Empresa que fornece vale-alimentação a estudantes no Pará está envolvida em fraude de respiradores em Santa Catarina
O site Intercept Brasil publicou uma reportagem na segunda-feira, 18, afirmando que o empresário que intermediou a venda de 200 respiradores ao Governo de Santa Catarina por R$ 33 milhões, em um negócio fraudulento, tem contratos com o Governo do Pará e prefeituras catarinenses e de Goiás para fornecer vale-alimentação a estudantes das redes públicas durante a pandemia de Covid-19.
O empresário é Fabio Guasti, a quem autoridades de Santa Catarina chamam de “um dos principais articuladores do esquema criminoso” do negócio dos respiradores.
Pará – Como no caso dos respiradores, os contratos de vale-alimentação foram fechados em caráter emergencial, isto é, sem licitação, por causa da crise do novo coronavírus. Apenas no estado do Pará, o negócio deve render R$ 21,5 milhões em três meses.

Os vale-alimentação estão sendo repassados às famílias dos alunos da rede pública do Pará, depois que foi denunciado o contrato de cerca de R$ 74 milhões com a empresa Kaizen, cujo capital era de apenas R$ 79 mil.
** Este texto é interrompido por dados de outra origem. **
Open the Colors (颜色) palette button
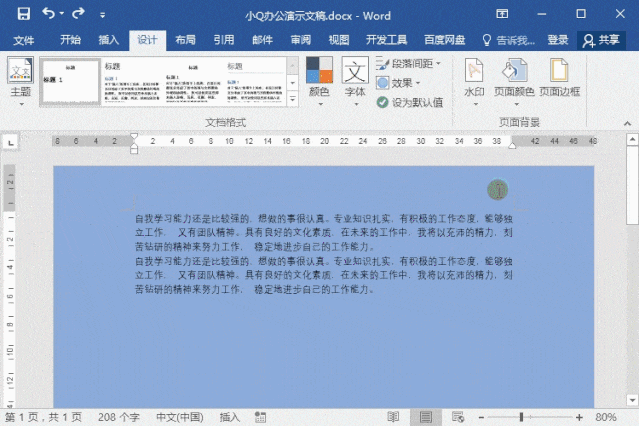This screenshot has width=639, height=426. [x=319, y=78]

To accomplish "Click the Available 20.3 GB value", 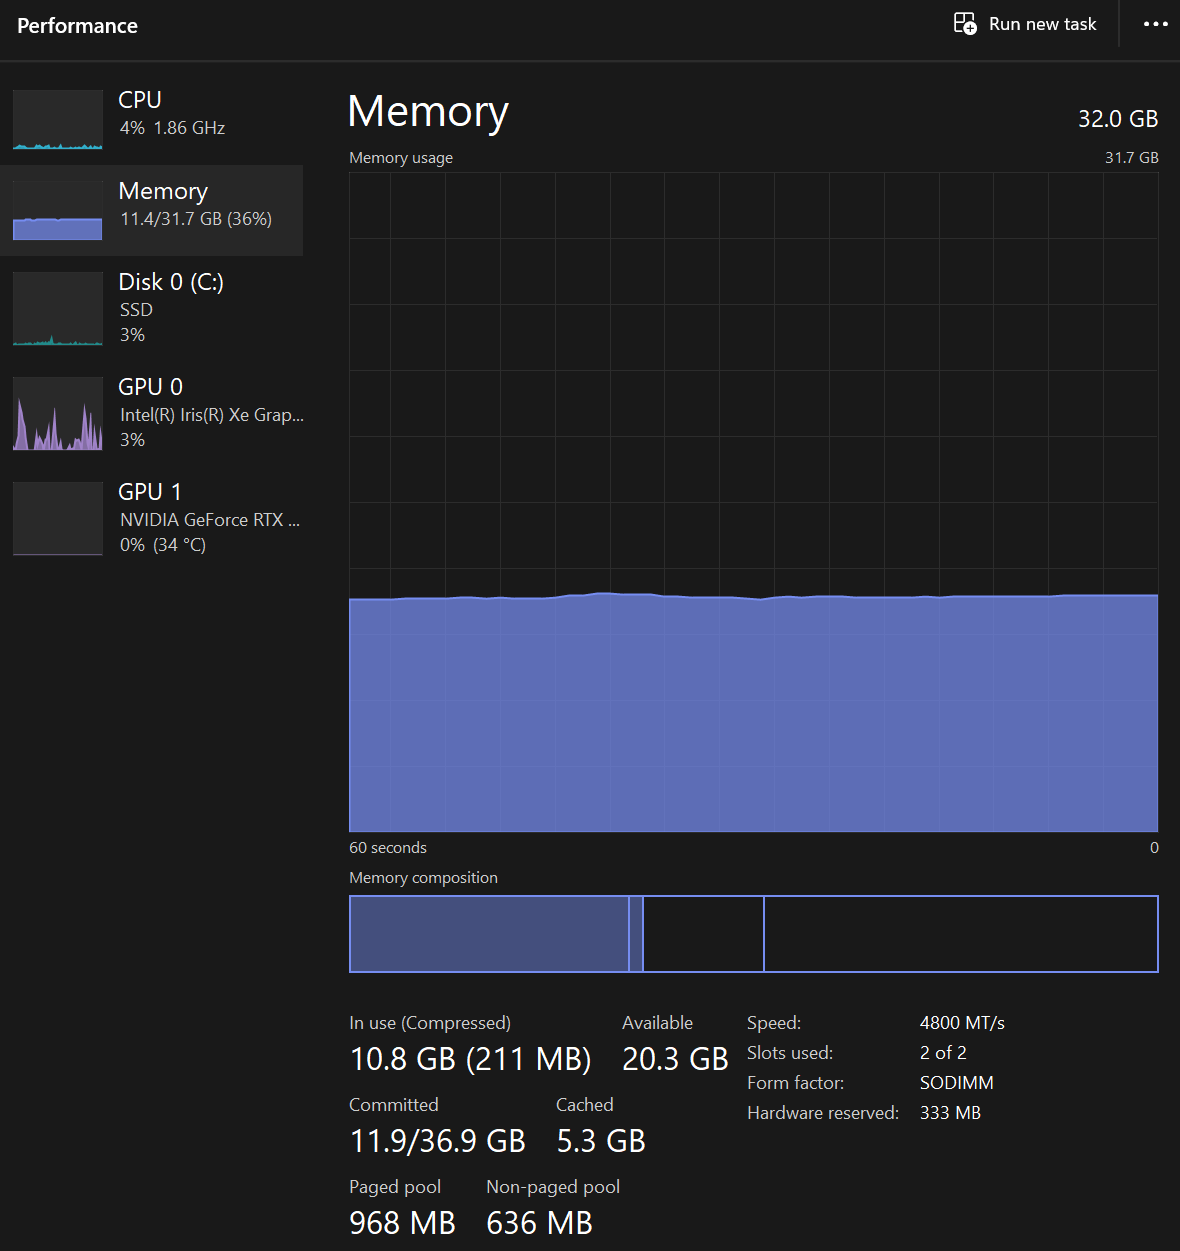I will click(675, 1059).
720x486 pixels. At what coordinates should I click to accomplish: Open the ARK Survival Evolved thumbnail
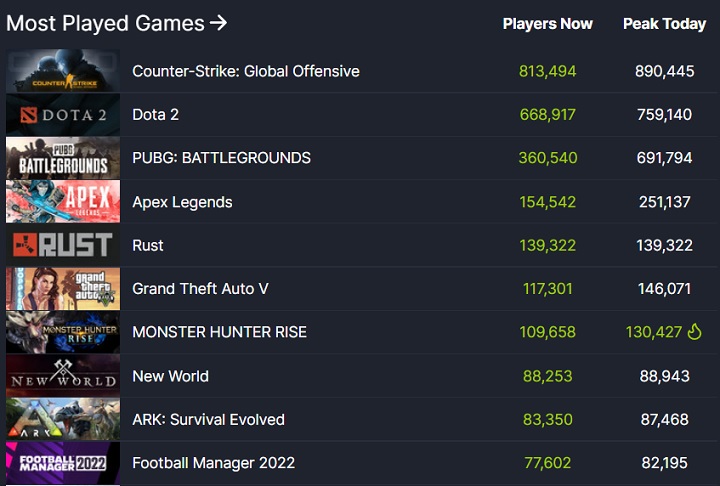point(63,419)
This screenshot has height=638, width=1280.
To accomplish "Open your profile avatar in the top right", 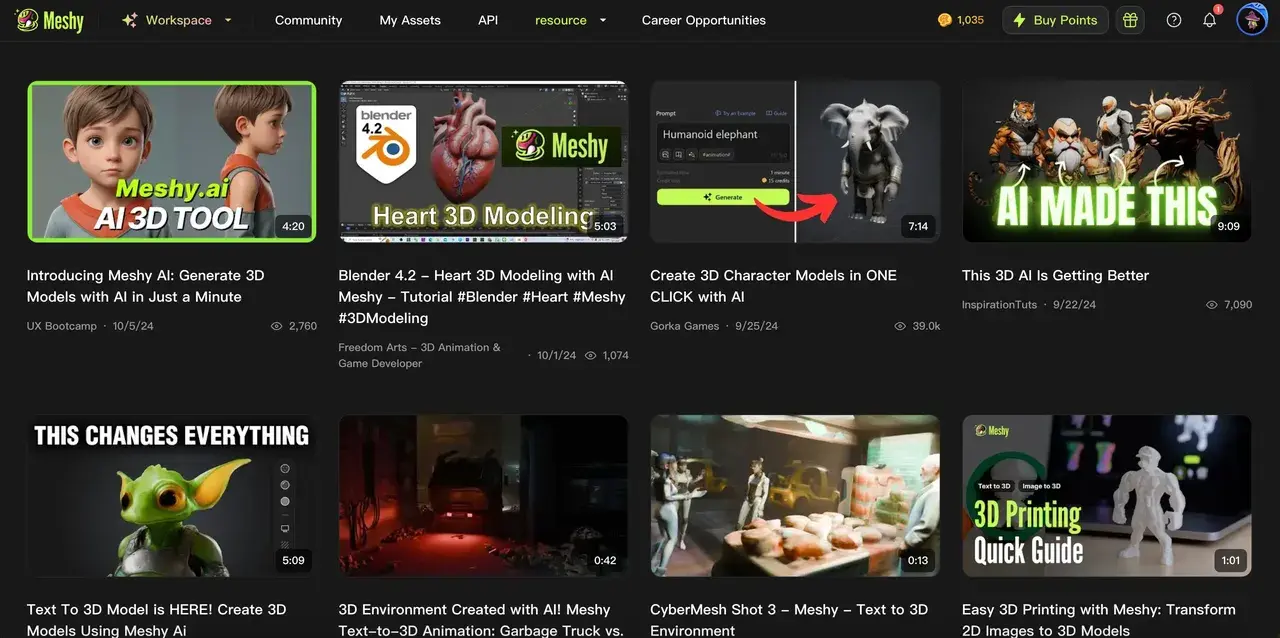I will (1252, 19).
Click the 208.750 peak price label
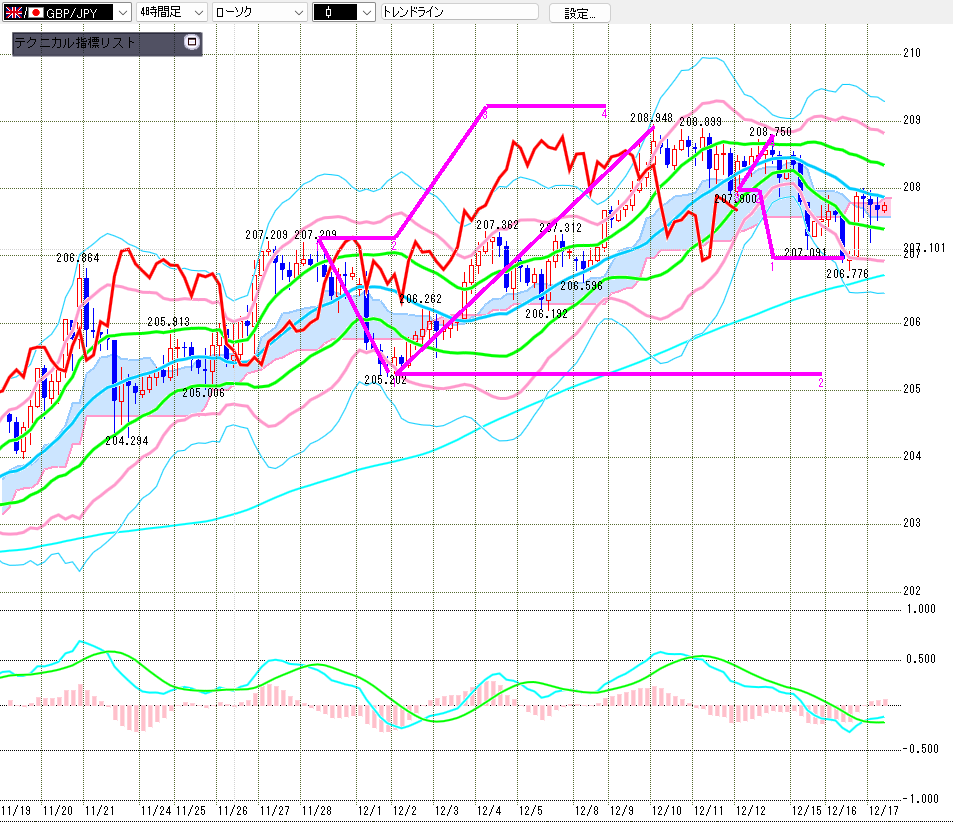The width and height of the screenshot is (953, 822). click(x=769, y=131)
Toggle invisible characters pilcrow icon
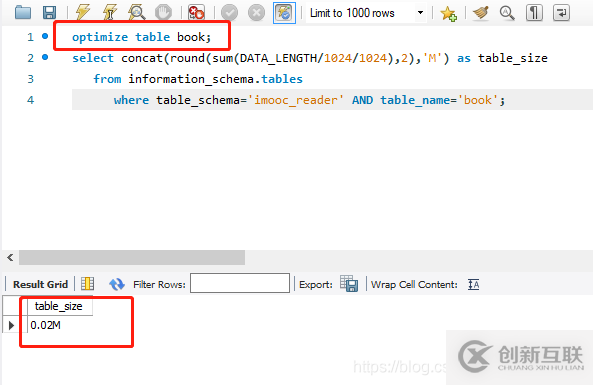The height and width of the screenshot is (385, 593). (534, 12)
O governador Helder Barbalho, juntamente com a Secretaria de Educação do Estado (Seduc) voltaram atrás e cancelaram o contrato para o fornecimento de cesta de alimentos.
Depois do cancelamento desse contrato, a Seduc anunciou que seria feita uma tomada de preço para empresas que trabalham com cartões de vale-alimentação. A vencedora do certame foi a Meu Vale.


Vale-alimentação – O grupo de Fábio Guasti tem base em Guarulhos (São Paulo), inclui empresários e políticos do Rio de Janeiro e São Paulo e contou com participação direta de servidores do Governo de Santa Catarina. A atuação do grupo não está restrita ao Sul do país. A empresa Meu Vale, que pertence a Guasti, acertou em abril um contrato para fornecer cartões de alimentação para estudantes da rede pública do Pará por R$ 21,5 milhões. O negócio foi feito com dispensa de licitação e terá três meses de vigência.
O site Intercept Brasil pediu ao gabinete do governador Helder Barbalho (MDB) uma cópia do contrato com a Meu Vale e os nomes das empresas que também disputaram o negócio. O pedido não foi atendido. Em vez disso, recebeu uma nota em que a Seduc informa que o edital aberto em 3 de abril teve a participação de oito empresas.
Sobre a participação de Guasti no esquema investigado em Santa Catarina, o governo Barbalho disse “que a empresa [Meu Vale] não é considerada inidônea e os preços são adequados à realidade de mercado”. “Portanto, não pode ser impedida de disputar licitações”, justificou.
Fraudes – As fraudes no contrato dos 200 respiradores pulmonares em Santa Catarina foram reveladas pelo Intercept Brasil em 28 de abril. A vendedora é uma empresa chamada Veigamed, com sede em Nilópolis, na Baixada Fluminense (RJ), que não tem estrutura para atender um contrato de R$ 33 milhões. A empresa Meu Vale também fez o mesmo negócio de fornecer vale-alimentação a estudantes com a Prefeitura de Florianópolis (SC).
Na segunda-feira, dia 11, após vir à tona que a Meu Vale pertence aos suspeitos do negócio fraudulento dos respiradores, a Prefeitura comandada por Gean Loureiro (DEM), recuou e mandou avisar que rompeu o contrato com a Meu Vale por causa do envolvimento da empresa em “supostas irregularidades”.